:: MATERIAL FOR THIS EXERCISE ::
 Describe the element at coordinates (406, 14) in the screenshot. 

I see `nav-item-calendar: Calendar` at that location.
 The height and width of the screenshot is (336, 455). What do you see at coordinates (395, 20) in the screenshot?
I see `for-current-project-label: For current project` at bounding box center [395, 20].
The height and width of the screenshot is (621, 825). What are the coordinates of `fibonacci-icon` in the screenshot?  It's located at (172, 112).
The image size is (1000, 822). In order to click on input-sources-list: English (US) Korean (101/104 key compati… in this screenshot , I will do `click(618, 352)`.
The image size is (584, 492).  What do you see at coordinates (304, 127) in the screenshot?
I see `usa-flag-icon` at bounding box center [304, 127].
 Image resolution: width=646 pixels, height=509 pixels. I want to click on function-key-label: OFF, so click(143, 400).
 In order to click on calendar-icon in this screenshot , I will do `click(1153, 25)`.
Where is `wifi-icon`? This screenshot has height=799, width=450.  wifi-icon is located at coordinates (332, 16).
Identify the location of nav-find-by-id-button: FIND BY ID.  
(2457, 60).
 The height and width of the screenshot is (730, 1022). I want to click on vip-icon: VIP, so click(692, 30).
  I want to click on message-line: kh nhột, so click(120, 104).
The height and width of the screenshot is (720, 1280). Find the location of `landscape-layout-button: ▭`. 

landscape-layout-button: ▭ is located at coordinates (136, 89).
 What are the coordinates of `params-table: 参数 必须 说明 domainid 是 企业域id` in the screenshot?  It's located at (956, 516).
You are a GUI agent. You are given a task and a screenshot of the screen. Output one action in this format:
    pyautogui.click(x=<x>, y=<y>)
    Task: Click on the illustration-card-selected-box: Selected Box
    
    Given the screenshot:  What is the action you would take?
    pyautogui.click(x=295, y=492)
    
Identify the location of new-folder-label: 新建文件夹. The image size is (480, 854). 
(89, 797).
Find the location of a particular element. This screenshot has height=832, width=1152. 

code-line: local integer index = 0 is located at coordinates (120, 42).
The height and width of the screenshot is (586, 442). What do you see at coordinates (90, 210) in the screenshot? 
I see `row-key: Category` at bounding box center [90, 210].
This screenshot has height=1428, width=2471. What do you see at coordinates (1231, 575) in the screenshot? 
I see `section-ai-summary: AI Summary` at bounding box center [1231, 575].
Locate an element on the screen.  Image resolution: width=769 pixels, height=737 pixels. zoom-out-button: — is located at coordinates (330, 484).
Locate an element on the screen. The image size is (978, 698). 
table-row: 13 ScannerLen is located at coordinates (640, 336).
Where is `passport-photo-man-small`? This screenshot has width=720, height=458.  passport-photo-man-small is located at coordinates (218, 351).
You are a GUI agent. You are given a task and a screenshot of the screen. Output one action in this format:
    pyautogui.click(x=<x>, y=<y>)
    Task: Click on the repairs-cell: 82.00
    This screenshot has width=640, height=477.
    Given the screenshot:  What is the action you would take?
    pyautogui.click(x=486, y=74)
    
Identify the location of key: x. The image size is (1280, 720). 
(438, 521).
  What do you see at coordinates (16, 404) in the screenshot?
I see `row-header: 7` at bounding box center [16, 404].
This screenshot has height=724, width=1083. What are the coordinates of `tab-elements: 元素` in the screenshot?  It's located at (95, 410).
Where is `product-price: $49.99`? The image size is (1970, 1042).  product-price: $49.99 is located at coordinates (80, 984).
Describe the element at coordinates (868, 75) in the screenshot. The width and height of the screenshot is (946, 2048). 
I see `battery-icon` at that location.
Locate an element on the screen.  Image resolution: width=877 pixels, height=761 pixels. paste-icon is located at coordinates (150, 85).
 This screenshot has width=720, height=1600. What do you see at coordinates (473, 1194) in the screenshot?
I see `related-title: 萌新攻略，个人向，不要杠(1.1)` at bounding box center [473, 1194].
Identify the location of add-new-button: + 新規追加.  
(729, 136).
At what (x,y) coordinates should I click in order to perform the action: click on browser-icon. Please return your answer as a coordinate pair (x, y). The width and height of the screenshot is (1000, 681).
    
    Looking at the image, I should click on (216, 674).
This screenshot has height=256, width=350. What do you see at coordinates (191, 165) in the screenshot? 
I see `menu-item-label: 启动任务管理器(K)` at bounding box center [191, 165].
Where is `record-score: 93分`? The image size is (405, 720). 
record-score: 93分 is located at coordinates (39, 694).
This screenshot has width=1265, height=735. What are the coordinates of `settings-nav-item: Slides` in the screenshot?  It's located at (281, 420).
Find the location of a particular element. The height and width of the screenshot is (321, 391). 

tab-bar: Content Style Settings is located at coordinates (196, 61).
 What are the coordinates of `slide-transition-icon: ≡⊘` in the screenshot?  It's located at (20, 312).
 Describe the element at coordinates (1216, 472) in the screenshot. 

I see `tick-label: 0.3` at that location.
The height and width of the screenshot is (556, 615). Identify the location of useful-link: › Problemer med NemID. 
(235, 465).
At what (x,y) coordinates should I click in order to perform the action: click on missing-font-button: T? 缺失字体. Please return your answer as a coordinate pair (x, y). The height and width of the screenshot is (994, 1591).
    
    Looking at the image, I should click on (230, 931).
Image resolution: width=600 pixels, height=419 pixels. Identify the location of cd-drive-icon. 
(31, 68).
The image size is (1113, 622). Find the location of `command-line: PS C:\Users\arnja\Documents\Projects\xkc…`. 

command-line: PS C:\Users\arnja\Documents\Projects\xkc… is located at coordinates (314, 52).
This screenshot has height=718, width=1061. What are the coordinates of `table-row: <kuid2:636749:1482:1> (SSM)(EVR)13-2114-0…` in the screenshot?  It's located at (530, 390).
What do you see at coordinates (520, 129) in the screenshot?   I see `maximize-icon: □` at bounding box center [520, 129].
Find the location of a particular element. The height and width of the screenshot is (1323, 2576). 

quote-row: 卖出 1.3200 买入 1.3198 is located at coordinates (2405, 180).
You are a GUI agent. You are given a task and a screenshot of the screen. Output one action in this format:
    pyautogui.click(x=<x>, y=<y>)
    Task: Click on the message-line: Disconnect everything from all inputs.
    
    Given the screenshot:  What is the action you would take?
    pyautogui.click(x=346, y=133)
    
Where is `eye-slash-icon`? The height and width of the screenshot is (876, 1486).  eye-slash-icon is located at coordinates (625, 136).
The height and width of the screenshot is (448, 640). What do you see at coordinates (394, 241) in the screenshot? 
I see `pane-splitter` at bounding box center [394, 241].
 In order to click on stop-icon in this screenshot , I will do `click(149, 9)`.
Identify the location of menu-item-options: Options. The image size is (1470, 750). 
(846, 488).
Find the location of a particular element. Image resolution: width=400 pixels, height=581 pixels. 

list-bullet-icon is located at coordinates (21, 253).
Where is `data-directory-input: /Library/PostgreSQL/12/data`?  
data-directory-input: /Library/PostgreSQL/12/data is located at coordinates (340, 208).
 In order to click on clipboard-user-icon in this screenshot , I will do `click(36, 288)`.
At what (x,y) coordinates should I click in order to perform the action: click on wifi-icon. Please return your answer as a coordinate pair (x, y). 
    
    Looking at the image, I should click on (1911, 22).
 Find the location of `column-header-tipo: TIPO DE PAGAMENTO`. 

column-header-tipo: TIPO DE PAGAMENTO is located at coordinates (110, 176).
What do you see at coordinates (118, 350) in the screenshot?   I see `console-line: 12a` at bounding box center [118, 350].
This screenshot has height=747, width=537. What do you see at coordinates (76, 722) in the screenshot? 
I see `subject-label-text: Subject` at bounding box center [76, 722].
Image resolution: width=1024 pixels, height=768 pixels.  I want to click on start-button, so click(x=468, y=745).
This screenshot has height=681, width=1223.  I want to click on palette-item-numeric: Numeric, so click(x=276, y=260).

:: TASK OBJECTIVE ::
Render the entries above as a JSON list of strings, one string for each line, leaving out blank lines.

:: ANSWER FOR THIS EXERCISE ::
[
  " Describe the element at coordinates (406, 14) in the screenshot. ",
  "I see `nav-item-calendar: Calendar` at that location.",
  " The height and width of the screenshot is (336, 455). What do you see at coordinates (395, 20) in the screenshot?",
  "I see `for-current-project-label: For current project` at bounding box center [395, 20].",
  "The height and width of the screenshot is (621, 825). What are the coordinates of `fibonacci-icon` in the screenshot?  It's located at (172, 112).",
  "The image size is (1000, 822). In order to click on input-sources-list: English (US) Korean (101/104 key compati… in this screenshot , I will do `click(618, 352)`.",
  "The image size is (584, 492).  What do you see at coordinates (304, 127) in the screenshot?",
  "I see `usa-flag-icon` at bounding box center [304, 127].",
  " Image resolution: width=646 pixels, height=509 pixels. I want to click on function-key-label: OFF, so click(143, 400).",
  " In order to click on calendar-icon in this screenshot , I will do `click(1153, 25)`.",
  "Where is `wifi-icon`? This screenshot has height=799, width=450.  wifi-icon is located at coordinates (332, 16).",
  "Identify the location of nav-find-by-id-button: FIND BY ID.  ",
  "(2457, 60).",
  " The height and width of the screenshot is (730, 1022). I want to click on vip-icon: VIP, so click(692, 30).",
  "  I want to click on message-line: kh nhột, so click(120, 104).",
  "The height and width of the screenshot is (720, 1280). Find the location of `landscape-layout-button: ▭`. ",
  "landscape-layout-button: ▭ is located at coordinates (136, 89).",
  " What are the coordinates of `params-table: 参数 必须 说明 domainid 是 企业域id` in the screenshot?  It's located at (956, 516).",
  "You are a GUI agent. You are given a task and a screenshot of the screen. Output one action in this format:",
  "    pyautogui.click(x=<x>, y=<y>)",
  "    Task: Click on the illustration-card-selected-box: Selected Box",
  "    Given the screenshot:  What is the action you would take?",
  "    pyautogui.click(x=295, y=492)",
  "Identify the location of new-folder-label: 新建文件夹. The image size is (480, 854). ",
  "(89, 797).",
  "Find the location of a particular element. This screenshot has height=832, width=1152. ",
  "code-line: local integer index = 0 is located at coordinates (120, 42).",
  "The height and width of the screenshot is (586, 442). What do you see at coordinates (90, 210) in the screenshot? ",
  "I see `row-key: Category` at bounding box center [90, 210].",
  "This screenshot has height=1428, width=2471. What do you see at coordinates (1231, 575) in the screenshot? ",
  "I see `section-ai-summary: AI Summary` at bounding box center [1231, 575].",
  "Locate an element on the screen.  Image resolution: width=769 pixels, height=737 pixels. zoom-out-button: — is located at coordinates (330, 484).",
  "Locate an element on the screen. The image size is (978, 698). ",
  "table-row: 13 ScannerLen is located at coordinates (640, 336).",
  "Where is `passport-photo-man-small`? This screenshot has width=720, height=458.  passport-photo-man-small is located at coordinates (218, 351).",
  "You are a GUI agent. You are given a task and a screenshot of the screen. Output one action in this format:",
  "    pyautogui.click(x=<x>, y=<y>)",
  "    Task: Click on the repairs-cell: 82.00",
  "    This screenshot has width=640, height=477.",
  "    Given the screenshot:  What is the action you would take?",
  "    pyautogui.click(x=486, y=74)",
  "Identify the location of key: x. The image size is (1280, 720). ",
  "(438, 521).",
  "  What do you see at coordinates (16, 404) in the screenshot?",
  "I see `row-header: 7` at bounding box center [16, 404].",
  "This screenshot has height=724, width=1083. What are the coordinates of `tab-elements: 元素` in the screenshot?  It's located at (95, 410).",
  "Where is `product-price: $49.99`? The image size is (1970, 1042).  product-price: $49.99 is located at coordinates (80, 984).",
  "Describe the element at coordinates (868, 75) in the screenshot. The width and height of the screenshot is (946, 2048). ",
  "I see `battery-icon` at that location.",
  "Locate an element on the screen.  Image resolution: width=877 pixels, height=761 pixels. paste-icon is located at coordinates (150, 85).",
  " This screenshot has width=720, height=1600. What do you see at coordinates (473, 1194) in the screenshot?",
  "I see `related-title: 萌新攻略，个人向，不要杠(1.1)` at bounding box center [473, 1194].",
  "Identify the location of add-new-button: + 新規追加.  ",
  "(729, 136).",
  "At what (x,y) coordinates should I click in order to perform the action: click on browser-icon. Please return your answer as a coordinate pair (x, y). The width and height of the screenshot is (1000, 681).",
  "    Looking at the image, I should click on (216, 674).",
  "This screenshot has height=256, width=350. What do you see at coordinates (191, 165) in the screenshot? ",
  "I see `menu-item-label: 启动任务管理器(K)` at bounding box center [191, 165].",
  "Where is `record-score: 93分`? The image size is (405, 720). ",
  "record-score: 93分 is located at coordinates (39, 694).",
  "This screenshot has width=1265, height=735. What are the coordinates of `settings-nav-item: Slides` in the screenshot?  It's located at (281, 420).",
  "Find the location of a particular element. The height and width of the screenshot is (321, 391). ",
  "tab-bar: Content Style Settings is located at coordinates (196, 61).",
  " What are the coordinates of `slide-transition-icon: ≡⊘` in the screenshot?  It's located at (20, 312).",
  " Describe the element at coordinates (1216, 472) in the screenshot. ",
  "I see `tick-label: 0.3` at that location.",
  "The height and width of the screenshot is (556, 615). Identify the location of useful-link: › Problemer med NemID. ",
  "(235, 465).",
  "At what (x,y) coordinates should I click in order to perform the action: click on missing-font-button: T? 缺失字体. Please return your answer as a coordinate pair (x, y). The height and width of the screenshot is (994, 1591).",
  "    Looking at the image, I should click on (230, 931).",
  "Image resolution: width=600 pixels, height=419 pixels. Identify the location of cd-drive-icon. ",
  "(31, 68).",
  "The image size is (1113, 622). Find the location of `command-line: PS C:\\Users\\arnja\\Documents\\Projects\\xkc…`. ",
  "command-line: PS C:\\Users\\arnja\\Documents\\Projects\\xkc… is located at coordinates (314, 52).",
  "This screenshot has height=718, width=1061. What are the coordinates of `table-row: <kuid2:636749:1482:1> (SSM)(EVR)13-2114-0…` in the screenshot?  It's located at (530, 390).",
  "What do you see at coordinates (520, 129) in the screenshot?   I see `maximize-icon: □` at bounding box center [520, 129].",
  "Find the location of a particular element. The height and width of the screenshot is (1323, 2576). ",
  "quote-row: 卖出 1.3200 买入 1.3198 is located at coordinates (2405, 180).",
  "You are a GUI agent. You are given a task and a screenshot of the screen. Output one action in this format:",
  "    pyautogui.click(x=<x>, y=<y>)",
  "    Task: Click on the message-line: Disconnect everything from all inputs.",
  "    Given the screenshot:  What is the action you would take?",
  "    pyautogui.click(x=346, y=133)",
  "Where is `eye-slash-icon`? The height and width of the screenshot is (876, 1486).  eye-slash-icon is located at coordinates (625, 136).",
  "The height and width of the screenshot is (448, 640). What do you see at coordinates (394, 241) in the screenshot? ",
  "I see `pane-splitter` at bounding box center [394, 241].",
  " In order to click on stop-icon in this screenshot , I will do `click(149, 9)`.",
  "Identify the location of menu-item-options: Options. The image size is (1470, 750). ",
  "(846, 488).",
  "Find the location of a particular element. Image resolution: width=400 pixels, height=581 pixels. ",
  "list-bullet-icon is located at coordinates (21, 253).",
  "Where is `data-directory-input: /Library/PostgreSQL/12/data`?  ",
  "data-directory-input: /Library/PostgreSQL/12/data is located at coordinates (340, 208).",
  " In order to click on clipboard-user-icon in this screenshot , I will do `click(36, 288)`.",
  "At what (x,y) coordinates should I click in order to perform the action: click on wifi-icon. Please return your answer as a coordinate pair (x, y). ",
  "    Looking at the image, I should click on (1911, 22).",
  " Find the location of `column-header-tipo: TIPO DE PAGAMENTO`. ",
  "column-header-tipo: TIPO DE PAGAMENTO is located at coordinates (110, 176).",
  "What do you see at coordinates (118, 350) in the screenshot?   I see `console-line: 12a` at bounding box center [118, 350].",
  "This screenshot has height=747, width=537. What do you see at coordinates (76, 722) in the screenshot? ",
  "I see `subject-label-text: Subject` at bounding box center [76, 722].",
  "Image resolution: width=1024 pixels, height=768 pixels.  I want to click on start-button, so click(x=468, y=745).",
  "This screenshot has height=681, width=1223.  I want to click on palette-item-numeric: Numeric, so click(x=276, y=260)."
]